European soccer players, coaches and fans are often a little baffled by the concept of playoffs when they first discover Major League Soccer. For some, the league champion is simply the team with the most points at the end of the regular season.
But in a sport so often referred to as “The World’s Game” the European perspective is hardly the only one, and MLS has plenty of company around the world (and in Europe) in preferring playoffs to a single-table approach to crown a champion.
In looking at 126 leagues throughout the world’s six confederations (some of the less consistently formatted and less competitive leagues were not considered), there are plenty – more than 28 percent, in fact – who opt to crown their league champion through some sort of postseason, and they use a wide variety of extracurricular schemes to do it.
As a straight knockout competition, however, MLS may be an outlier. Most MLS “peers” in that regard come from CONCACAF: Mexico, all seven Central American countries, Jamaica and Guyana all crown champions via a knockout system (although Jamaica only switched recently, and Belize often throws in an additional group stage for good measure).
Outside of CONCACAF, only Afghanistan, Australia (single-game playoffs), Colombia, Comoros, the fledgling India Super League, New Zealand, Papua New Guinea, San Marino (which is double-elimination until the final) and Sri Lanka use knockout tournaments. The number of teams that qualify for these postseason tournaments tends to vary between 25 percent and 60 percent, with MLS joined by Honduras and Australia at the latter number.
Since most of Latin America uses split seasons – two championships per calendar year – four of South America’s 10 leagues (Ecuador, Peru, Uruguay, Venezuela) crown a single champion per season by having the champions of each regular season face off, usually in a two-leg series.
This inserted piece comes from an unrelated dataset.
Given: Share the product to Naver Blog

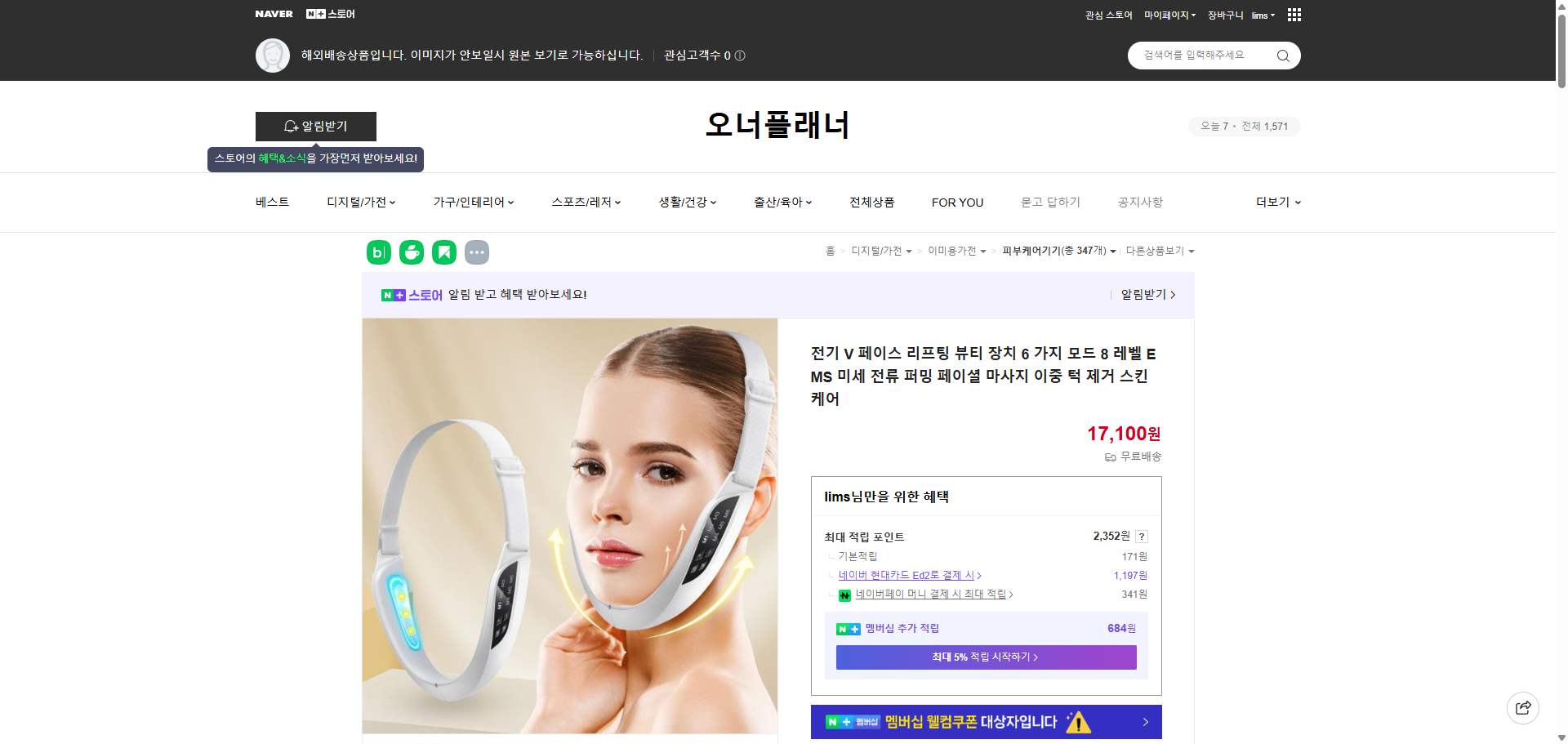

Peru offers a different twist. The season-ending two-leg series is based only on results, NOT total goals; the higher seed gets to choose who hosts the first leg; and if the teams are tied (1-1 or 0-0-2) after the first two legs, a decisive third leg is played at a neutral site.
Some countries need to split their regular season into multiple groups for geographic and/or political purposes, such as Egypt, the Democratic Republic of Congo, Libya and Nigeria in Africa and Iraq, Syria and Sri Lanka in Asia. These postseasons often include a group-stage playoff in which the 4-8 qualified teams start from scratch and play a single or double round-robin to determine the champion, although Iraq and Syria have also used knockout finals.
The other common way to crown a champion, aside from single-table or knockout playoffs, is “splitting the table,” where the final set of games are contested in an upper group competing for the championship and a lower group fighting to avoid relegation, with the split usually occurring exactly halfway through the standings. Teams carry over all or some of their points from the regular season, with the final games giving contending teams a chance to close the gap on the leaders.
This is the only playoff system used in Europe, where 12 leagues use decisive group stages as their preferred tiebreaker. Cyprus, Israel, Belarus, Scotland, Bulgaria, Macedonia, Northern Ireland, Wales and Andorra all allow qualifying teams to carry all their points into the final group stage, while Belgium, Poland and Kazakhstan only allow teams to carry over half of their points, thus reducing the gap that must be closed. Poland, Scotland, Macedonia and Northern Ireland are the only European countries to use a single round-robin rather than a double-round robin for this extra phase.
Malta (just to be different and make Simon Borg proud), reduces all teams’ points by one-half after the first 22 games of the season, leaving the final 11 contests as the most weighty.
Wherever you are in the world, there are probably playoffs not too far away. How those playoffs proceed, however, is anything but uniform. In Major League Soccer, fans have come to expect the MLS Cup Playoffs to produce the highest drama and the most indelible memories, and there are surely many more to come.